▶ [RECORDS SHOWN]:
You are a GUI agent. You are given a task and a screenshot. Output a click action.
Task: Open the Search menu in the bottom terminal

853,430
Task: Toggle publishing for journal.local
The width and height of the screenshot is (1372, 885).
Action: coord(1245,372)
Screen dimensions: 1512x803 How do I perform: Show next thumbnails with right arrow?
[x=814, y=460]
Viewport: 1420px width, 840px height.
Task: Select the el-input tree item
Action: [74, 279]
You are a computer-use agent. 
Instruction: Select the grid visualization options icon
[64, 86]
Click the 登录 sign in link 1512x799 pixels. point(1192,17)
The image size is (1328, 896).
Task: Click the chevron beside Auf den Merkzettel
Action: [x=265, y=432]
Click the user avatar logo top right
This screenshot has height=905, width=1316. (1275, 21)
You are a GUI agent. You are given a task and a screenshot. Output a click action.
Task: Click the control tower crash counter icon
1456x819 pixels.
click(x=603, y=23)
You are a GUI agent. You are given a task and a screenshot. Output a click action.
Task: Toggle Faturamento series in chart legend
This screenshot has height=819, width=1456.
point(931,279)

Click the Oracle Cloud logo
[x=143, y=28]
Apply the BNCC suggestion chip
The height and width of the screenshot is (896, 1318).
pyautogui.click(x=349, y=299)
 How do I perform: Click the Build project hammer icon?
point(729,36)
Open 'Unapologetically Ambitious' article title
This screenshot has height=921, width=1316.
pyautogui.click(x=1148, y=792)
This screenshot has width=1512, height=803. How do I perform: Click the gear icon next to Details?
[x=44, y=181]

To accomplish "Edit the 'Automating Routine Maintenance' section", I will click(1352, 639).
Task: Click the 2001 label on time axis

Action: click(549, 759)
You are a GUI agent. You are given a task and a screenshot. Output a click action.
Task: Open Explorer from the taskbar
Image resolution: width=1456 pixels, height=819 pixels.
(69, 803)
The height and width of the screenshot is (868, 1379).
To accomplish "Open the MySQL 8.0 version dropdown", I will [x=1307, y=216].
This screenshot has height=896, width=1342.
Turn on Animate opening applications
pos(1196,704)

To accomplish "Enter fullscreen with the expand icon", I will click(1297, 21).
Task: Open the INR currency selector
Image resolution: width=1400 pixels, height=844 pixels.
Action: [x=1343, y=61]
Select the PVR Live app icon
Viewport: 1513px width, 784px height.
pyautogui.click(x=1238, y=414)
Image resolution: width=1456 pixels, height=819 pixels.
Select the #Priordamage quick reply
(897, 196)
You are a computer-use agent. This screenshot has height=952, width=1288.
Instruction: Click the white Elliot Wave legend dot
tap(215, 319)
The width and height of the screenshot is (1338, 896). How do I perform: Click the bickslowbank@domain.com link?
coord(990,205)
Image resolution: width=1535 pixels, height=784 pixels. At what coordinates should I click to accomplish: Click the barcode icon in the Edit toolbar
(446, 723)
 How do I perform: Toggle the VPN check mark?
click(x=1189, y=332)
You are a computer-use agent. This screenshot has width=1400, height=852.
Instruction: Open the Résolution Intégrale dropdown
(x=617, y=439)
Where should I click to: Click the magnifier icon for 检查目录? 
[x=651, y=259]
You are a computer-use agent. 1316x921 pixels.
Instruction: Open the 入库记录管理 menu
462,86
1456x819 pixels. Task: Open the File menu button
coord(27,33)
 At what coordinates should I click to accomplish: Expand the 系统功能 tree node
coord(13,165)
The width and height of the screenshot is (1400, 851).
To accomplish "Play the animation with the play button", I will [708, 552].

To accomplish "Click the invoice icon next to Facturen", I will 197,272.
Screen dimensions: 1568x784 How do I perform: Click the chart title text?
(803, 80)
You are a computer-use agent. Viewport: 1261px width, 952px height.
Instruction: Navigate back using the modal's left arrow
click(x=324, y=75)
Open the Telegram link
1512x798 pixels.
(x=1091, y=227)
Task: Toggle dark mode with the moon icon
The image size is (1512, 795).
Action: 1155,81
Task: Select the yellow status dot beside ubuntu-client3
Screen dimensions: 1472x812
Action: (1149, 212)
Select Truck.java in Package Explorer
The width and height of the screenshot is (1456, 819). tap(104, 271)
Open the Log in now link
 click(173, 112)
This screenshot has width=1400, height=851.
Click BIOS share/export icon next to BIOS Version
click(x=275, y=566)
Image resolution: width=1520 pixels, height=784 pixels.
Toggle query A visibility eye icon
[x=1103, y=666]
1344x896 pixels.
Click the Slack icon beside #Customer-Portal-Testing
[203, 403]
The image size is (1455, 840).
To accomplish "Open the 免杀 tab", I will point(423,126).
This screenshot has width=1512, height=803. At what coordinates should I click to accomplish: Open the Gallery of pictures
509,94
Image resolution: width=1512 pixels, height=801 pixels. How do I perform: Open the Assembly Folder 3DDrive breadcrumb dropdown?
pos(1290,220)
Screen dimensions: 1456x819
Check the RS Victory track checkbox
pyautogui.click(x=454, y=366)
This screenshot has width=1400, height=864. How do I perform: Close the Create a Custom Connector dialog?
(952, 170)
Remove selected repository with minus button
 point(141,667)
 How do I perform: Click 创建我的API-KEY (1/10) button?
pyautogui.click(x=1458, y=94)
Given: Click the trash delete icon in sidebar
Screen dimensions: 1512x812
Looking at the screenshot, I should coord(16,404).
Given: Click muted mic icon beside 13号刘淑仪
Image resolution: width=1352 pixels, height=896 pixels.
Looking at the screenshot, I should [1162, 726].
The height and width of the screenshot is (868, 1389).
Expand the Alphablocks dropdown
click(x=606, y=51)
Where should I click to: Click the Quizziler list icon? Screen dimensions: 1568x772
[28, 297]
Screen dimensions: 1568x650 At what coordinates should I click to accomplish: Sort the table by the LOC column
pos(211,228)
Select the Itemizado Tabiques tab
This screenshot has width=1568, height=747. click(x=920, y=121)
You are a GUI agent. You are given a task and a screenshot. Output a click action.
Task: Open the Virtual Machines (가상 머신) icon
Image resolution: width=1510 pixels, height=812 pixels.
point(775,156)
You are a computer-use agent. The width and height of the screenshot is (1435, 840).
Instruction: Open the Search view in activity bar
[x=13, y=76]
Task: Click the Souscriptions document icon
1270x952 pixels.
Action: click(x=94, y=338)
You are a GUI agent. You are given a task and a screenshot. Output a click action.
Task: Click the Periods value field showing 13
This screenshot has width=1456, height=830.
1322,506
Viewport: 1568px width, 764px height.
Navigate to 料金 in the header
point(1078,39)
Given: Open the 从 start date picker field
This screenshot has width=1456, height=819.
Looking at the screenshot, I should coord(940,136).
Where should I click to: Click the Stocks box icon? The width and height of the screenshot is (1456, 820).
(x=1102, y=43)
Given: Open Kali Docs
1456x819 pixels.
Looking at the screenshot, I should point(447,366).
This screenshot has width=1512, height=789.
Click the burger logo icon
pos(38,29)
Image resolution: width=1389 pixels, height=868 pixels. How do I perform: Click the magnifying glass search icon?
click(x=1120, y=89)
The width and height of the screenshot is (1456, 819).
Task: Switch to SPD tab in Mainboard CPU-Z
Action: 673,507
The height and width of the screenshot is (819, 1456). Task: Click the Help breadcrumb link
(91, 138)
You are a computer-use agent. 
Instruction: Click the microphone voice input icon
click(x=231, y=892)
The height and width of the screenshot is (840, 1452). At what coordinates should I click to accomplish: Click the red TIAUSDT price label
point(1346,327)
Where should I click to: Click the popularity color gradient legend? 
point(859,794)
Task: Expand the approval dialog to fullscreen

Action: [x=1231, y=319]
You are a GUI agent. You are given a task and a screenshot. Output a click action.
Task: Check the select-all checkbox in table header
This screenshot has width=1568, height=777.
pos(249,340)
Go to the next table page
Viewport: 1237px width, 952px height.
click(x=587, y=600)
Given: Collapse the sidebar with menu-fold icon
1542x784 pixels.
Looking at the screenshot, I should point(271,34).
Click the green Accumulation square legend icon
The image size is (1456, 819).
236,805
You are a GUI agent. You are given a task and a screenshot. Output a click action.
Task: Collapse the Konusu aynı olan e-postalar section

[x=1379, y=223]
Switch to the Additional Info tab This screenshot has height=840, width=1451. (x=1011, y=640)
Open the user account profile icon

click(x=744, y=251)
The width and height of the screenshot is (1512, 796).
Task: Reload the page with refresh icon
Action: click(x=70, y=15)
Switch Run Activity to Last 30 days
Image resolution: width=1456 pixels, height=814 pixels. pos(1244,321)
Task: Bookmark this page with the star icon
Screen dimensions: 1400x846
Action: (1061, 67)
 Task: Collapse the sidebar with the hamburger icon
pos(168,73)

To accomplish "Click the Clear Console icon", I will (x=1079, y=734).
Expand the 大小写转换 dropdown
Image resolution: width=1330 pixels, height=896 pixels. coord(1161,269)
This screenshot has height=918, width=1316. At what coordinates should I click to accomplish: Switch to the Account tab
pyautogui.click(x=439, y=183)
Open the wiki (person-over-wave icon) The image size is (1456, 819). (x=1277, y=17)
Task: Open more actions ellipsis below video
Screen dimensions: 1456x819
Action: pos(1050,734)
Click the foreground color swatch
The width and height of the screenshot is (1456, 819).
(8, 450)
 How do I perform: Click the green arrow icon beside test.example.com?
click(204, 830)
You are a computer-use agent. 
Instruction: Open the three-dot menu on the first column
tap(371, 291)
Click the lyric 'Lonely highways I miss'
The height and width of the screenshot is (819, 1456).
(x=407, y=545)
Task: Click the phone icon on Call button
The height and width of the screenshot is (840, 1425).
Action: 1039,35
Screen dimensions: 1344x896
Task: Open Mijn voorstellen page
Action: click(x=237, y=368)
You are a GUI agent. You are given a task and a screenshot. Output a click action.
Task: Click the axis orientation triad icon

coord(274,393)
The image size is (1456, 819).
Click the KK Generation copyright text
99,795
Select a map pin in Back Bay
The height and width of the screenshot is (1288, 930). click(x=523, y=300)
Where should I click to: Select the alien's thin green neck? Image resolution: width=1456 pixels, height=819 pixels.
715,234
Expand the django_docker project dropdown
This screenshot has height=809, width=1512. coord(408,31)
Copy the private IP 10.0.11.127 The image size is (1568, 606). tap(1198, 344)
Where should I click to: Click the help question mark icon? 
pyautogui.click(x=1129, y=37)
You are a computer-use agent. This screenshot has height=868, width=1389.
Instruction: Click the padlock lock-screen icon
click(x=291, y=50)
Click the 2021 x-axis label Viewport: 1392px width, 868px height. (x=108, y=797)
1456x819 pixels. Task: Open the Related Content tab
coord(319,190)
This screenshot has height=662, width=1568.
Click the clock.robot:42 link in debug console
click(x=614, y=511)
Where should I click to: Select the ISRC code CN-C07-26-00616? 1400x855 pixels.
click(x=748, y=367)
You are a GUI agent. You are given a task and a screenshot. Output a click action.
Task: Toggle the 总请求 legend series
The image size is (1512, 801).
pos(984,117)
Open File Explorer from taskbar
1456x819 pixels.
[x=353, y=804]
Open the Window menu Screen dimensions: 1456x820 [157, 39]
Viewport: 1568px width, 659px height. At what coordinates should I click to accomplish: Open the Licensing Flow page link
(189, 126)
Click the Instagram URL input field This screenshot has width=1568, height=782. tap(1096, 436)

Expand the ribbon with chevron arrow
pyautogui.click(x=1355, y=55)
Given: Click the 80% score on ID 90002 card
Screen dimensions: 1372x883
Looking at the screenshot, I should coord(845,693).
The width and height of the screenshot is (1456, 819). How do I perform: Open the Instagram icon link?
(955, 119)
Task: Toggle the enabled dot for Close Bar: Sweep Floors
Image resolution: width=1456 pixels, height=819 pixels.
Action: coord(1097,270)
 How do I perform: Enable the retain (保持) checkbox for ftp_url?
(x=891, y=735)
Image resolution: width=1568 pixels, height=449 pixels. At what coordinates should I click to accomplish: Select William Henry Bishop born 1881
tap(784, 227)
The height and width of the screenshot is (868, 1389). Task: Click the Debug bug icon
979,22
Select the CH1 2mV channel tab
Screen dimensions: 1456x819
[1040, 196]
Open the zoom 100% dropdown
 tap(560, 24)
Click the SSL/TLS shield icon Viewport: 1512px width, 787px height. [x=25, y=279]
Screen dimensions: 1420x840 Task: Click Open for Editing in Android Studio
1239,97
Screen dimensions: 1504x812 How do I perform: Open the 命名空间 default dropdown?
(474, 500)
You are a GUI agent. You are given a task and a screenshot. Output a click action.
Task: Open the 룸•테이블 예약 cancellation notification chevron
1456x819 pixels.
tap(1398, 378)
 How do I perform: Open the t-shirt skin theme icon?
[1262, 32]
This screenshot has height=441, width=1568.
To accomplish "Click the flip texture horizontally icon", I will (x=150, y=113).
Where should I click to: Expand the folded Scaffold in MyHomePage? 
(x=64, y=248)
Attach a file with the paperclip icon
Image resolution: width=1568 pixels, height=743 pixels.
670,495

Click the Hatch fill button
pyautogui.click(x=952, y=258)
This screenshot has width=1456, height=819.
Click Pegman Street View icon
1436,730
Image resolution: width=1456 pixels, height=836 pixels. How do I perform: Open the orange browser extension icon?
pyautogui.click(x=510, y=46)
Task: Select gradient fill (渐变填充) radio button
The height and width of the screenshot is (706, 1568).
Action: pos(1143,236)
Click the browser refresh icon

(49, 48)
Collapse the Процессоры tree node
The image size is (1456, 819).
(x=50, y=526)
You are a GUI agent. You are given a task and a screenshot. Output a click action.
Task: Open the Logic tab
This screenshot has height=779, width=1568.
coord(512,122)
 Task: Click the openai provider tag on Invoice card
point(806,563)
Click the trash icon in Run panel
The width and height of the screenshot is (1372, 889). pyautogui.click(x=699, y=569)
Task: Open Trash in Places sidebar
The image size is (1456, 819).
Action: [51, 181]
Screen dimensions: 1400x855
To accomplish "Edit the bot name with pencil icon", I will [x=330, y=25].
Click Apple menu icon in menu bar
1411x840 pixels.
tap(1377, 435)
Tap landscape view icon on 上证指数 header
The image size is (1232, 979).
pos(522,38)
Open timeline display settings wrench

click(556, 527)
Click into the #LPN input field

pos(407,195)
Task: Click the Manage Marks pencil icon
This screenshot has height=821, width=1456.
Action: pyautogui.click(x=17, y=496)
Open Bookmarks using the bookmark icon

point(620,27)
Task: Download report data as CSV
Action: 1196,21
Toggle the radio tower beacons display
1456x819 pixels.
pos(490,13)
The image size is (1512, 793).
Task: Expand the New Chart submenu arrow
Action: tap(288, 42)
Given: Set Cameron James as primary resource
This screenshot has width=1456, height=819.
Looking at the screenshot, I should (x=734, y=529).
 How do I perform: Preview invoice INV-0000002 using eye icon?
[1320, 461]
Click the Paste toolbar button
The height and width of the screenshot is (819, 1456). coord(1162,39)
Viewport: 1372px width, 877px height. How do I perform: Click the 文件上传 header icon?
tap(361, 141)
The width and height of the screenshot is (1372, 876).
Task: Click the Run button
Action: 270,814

▶ [WORK INSTRUCTION]: From the listing above, find the number of lines with the word "series" in them. Answer with the number only.

▶ [EXERCISE RESPONSE]: 2